--- Activity ---
Copy out exactly the stretch of the listing below that begins at the line containing "You are a computer-use agent. 665x326 pixels." and ends at the line containing "Task: Click the HamariWeb logo", and copy nothing outside it.
** Exercise data follows **
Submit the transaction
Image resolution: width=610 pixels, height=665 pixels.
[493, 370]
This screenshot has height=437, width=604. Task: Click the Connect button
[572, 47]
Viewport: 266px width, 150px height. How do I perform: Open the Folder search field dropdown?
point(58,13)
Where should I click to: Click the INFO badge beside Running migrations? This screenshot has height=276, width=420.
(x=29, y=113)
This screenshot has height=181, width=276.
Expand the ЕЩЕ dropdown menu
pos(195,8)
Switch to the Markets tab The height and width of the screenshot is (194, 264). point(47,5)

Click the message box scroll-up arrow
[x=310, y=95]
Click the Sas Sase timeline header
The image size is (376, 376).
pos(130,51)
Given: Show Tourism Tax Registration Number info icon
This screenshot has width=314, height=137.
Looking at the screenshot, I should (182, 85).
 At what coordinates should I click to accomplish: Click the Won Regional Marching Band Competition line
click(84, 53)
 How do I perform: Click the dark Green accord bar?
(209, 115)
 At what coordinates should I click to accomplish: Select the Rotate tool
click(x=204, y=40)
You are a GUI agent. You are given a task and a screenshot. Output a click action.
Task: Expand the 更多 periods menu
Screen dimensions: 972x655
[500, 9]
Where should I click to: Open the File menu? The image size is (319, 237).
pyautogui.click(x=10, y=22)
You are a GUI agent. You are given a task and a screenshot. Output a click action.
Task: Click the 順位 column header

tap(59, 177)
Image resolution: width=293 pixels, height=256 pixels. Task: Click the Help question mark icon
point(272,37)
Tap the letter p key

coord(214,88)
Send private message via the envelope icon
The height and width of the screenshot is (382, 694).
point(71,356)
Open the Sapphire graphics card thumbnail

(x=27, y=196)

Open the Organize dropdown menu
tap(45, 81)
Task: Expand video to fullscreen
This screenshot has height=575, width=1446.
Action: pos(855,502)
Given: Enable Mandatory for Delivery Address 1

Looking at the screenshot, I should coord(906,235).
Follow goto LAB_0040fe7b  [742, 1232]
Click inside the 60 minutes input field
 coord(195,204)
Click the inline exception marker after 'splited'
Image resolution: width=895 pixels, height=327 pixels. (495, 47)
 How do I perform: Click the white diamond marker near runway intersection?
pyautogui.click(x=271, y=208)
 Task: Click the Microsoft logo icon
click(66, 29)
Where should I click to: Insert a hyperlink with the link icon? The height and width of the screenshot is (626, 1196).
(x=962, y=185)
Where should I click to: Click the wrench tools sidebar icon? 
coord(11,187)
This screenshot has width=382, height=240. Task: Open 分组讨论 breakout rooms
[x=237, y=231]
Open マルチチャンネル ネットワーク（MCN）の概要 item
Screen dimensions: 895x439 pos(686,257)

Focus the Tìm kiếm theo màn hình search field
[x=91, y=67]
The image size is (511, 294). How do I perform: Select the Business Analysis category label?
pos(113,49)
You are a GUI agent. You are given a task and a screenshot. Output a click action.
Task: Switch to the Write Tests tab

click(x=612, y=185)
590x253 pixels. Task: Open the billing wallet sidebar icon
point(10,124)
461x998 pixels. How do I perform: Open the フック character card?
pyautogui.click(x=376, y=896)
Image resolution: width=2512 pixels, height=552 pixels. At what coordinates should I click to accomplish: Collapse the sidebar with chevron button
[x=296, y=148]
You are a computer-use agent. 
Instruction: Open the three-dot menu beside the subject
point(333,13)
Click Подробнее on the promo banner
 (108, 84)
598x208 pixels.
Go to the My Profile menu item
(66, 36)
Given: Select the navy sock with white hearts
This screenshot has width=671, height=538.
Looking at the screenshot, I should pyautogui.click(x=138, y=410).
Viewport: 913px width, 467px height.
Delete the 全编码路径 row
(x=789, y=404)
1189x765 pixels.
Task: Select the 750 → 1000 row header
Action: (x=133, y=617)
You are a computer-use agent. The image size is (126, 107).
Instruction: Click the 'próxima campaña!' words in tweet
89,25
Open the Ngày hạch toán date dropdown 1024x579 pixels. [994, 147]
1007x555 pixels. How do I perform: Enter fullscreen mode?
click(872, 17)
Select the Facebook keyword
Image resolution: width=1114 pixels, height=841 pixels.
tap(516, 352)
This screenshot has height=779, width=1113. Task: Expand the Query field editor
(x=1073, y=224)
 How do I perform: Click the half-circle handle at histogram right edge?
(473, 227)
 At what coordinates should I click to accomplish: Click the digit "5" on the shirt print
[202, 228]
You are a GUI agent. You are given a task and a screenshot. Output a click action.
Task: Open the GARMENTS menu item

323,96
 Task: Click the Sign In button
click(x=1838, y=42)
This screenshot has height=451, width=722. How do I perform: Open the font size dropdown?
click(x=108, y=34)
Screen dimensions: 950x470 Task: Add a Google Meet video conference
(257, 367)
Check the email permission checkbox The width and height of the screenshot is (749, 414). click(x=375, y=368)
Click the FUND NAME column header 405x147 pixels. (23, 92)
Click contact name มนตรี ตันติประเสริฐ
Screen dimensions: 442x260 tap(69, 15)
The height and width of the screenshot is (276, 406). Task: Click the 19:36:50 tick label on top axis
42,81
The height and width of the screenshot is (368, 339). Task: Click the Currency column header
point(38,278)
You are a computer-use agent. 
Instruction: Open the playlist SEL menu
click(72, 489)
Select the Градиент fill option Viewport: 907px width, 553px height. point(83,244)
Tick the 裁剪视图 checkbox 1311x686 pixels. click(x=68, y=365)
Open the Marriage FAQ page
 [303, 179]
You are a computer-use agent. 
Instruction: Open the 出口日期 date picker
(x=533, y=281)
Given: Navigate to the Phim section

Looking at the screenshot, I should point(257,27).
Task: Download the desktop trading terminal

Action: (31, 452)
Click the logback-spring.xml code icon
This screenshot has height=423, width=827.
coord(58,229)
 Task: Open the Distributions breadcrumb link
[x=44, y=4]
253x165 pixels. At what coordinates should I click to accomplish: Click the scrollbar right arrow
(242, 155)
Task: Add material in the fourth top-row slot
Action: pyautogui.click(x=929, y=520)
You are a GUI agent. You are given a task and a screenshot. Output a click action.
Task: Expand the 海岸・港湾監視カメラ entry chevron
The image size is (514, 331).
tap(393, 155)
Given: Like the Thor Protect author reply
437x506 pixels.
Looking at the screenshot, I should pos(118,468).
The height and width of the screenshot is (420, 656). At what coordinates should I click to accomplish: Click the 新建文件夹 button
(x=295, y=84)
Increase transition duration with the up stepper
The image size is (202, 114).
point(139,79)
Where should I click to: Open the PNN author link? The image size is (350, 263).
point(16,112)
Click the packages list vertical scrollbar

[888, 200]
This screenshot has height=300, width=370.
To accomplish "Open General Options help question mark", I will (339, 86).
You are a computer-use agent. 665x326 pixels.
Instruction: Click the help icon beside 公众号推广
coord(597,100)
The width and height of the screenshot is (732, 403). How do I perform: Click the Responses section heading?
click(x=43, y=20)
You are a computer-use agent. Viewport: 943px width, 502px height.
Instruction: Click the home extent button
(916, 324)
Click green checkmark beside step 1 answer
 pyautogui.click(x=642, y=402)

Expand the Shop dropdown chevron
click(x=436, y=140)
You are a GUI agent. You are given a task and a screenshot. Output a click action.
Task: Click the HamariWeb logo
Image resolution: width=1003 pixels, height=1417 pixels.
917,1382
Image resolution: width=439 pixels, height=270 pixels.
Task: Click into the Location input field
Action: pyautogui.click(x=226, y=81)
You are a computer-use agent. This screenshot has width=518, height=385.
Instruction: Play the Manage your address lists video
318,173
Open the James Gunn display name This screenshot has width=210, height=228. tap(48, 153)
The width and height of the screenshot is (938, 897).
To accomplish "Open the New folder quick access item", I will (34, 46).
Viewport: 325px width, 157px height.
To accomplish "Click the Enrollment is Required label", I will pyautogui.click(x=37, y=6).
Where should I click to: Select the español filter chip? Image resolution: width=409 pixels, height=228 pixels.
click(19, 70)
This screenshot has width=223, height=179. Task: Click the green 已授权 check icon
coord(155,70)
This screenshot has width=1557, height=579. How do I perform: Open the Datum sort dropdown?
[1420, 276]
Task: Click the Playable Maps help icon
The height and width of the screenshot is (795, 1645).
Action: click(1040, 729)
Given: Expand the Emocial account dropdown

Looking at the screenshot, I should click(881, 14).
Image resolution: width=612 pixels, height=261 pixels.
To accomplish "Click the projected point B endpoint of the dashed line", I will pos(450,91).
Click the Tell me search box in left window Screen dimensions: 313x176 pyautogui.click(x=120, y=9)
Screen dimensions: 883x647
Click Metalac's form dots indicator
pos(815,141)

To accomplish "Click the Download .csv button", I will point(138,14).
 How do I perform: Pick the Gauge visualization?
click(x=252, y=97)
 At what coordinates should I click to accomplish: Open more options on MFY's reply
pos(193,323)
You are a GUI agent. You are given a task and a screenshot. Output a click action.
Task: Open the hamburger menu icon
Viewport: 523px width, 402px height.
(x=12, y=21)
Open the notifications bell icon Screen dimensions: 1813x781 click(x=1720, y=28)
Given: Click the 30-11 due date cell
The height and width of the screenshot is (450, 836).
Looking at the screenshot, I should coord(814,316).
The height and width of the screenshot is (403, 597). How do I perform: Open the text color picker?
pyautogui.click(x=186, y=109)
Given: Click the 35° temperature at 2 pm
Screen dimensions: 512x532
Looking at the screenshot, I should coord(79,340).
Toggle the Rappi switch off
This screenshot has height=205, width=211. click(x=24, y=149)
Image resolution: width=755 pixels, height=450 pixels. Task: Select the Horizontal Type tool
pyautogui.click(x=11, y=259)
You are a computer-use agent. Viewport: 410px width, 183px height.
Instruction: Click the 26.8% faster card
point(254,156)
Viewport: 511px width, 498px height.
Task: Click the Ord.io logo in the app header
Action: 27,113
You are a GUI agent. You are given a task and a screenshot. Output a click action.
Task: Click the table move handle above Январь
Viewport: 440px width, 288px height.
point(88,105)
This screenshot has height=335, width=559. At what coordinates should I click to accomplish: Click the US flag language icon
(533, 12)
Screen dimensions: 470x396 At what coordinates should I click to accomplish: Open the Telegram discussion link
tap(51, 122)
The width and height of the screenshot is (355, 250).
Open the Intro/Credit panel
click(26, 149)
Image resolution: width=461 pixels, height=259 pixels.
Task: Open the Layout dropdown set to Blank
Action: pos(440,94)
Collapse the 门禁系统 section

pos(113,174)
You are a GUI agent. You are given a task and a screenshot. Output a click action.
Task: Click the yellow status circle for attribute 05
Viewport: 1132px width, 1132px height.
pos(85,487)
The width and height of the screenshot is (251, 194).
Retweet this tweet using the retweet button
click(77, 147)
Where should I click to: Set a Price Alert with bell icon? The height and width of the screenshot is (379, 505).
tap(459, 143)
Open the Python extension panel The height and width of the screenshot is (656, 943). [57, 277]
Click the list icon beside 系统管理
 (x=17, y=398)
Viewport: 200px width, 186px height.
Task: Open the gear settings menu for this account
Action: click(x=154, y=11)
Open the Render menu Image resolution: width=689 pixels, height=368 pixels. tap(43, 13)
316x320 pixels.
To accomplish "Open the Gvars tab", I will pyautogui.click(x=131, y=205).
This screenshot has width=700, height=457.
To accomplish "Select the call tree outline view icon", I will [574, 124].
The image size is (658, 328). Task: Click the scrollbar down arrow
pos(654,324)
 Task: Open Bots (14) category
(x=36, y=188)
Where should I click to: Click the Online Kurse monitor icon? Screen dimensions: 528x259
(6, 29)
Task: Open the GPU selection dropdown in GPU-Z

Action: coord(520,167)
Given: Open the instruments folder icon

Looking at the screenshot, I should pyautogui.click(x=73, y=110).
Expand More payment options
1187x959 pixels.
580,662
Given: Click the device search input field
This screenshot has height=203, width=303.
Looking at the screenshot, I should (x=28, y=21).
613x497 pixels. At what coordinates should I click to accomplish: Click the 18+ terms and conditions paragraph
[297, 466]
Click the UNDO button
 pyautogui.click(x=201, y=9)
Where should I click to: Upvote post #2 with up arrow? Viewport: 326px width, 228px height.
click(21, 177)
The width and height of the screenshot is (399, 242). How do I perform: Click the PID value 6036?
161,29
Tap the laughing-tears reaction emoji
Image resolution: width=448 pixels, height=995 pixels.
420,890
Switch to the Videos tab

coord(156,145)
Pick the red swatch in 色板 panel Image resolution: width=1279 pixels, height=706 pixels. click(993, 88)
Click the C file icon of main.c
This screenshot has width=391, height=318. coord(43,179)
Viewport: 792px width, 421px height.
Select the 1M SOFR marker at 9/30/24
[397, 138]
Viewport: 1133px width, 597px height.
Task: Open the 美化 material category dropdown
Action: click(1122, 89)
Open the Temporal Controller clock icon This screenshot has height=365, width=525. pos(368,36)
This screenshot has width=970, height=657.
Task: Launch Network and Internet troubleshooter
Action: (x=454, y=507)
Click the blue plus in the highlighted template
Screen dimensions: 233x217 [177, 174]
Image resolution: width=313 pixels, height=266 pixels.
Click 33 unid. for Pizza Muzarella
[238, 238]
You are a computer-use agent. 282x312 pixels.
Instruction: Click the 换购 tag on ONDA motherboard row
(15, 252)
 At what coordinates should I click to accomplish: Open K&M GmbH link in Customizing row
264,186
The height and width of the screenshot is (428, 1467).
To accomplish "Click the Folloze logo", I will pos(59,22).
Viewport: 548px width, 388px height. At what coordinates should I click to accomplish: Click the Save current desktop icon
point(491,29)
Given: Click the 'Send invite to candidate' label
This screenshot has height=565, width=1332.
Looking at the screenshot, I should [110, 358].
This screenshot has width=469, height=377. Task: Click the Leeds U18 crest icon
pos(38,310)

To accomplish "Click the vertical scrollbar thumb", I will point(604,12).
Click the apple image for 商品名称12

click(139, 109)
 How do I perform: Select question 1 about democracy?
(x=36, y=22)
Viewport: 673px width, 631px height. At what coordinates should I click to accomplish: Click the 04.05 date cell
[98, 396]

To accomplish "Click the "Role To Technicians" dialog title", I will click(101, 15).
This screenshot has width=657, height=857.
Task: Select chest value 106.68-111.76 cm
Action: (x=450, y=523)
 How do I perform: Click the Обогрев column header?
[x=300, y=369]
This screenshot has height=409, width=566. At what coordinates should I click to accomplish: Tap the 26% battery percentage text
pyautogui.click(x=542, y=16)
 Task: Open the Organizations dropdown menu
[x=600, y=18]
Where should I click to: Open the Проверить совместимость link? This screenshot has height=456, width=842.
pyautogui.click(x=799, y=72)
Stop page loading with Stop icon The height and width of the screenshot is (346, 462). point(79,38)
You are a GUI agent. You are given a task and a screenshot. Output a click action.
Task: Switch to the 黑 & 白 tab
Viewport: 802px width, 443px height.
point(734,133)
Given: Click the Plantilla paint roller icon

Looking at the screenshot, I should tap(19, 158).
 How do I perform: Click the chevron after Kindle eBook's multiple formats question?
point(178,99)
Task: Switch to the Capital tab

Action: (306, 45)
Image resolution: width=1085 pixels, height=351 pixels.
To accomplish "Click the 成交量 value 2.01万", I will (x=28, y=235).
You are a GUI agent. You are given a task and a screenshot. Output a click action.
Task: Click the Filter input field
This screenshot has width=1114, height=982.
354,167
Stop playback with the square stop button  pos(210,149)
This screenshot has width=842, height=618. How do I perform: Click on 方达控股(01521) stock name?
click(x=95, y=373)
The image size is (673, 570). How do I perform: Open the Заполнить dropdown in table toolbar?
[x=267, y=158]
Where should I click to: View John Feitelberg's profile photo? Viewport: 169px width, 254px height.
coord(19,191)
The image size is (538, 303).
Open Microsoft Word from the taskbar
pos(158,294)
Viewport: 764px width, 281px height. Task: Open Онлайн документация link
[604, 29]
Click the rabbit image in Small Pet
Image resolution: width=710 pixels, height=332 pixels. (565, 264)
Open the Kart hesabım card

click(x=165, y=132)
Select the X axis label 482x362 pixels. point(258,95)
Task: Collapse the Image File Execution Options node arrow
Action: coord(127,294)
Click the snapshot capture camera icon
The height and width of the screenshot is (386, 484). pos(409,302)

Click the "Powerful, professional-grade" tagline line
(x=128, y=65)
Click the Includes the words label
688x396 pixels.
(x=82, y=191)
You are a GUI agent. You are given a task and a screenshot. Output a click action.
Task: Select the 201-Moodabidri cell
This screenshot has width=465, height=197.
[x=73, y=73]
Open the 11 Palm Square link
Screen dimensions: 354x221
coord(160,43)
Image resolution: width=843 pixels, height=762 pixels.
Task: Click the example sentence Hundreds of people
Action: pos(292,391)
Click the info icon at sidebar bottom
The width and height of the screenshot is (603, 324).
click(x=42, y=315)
** End of Exercise data **
--- Answer area ---
You are a computer-use agent. 665x326 pixels.
Instruction: Click the help icon beside 公众号推广
coord(597,100)
The width and height of the screenshot is (732, 403). How do I perform: Click the Responses section heading?
click(x=43, y=20)
You are a computer-use agent. Viewport: 943px width, 502px height.
Instruction: Click the home extent button
(916, 324)
Click green checkmark beside step 1 answer
 pyautogui.click(x=642, y=402)

Expand the Shop dropdown chevron
click(x=436, y=140)
You are a GUI agent. You are given a task and a screenshot. Output a click action.
Task: Click the HamariWeb logo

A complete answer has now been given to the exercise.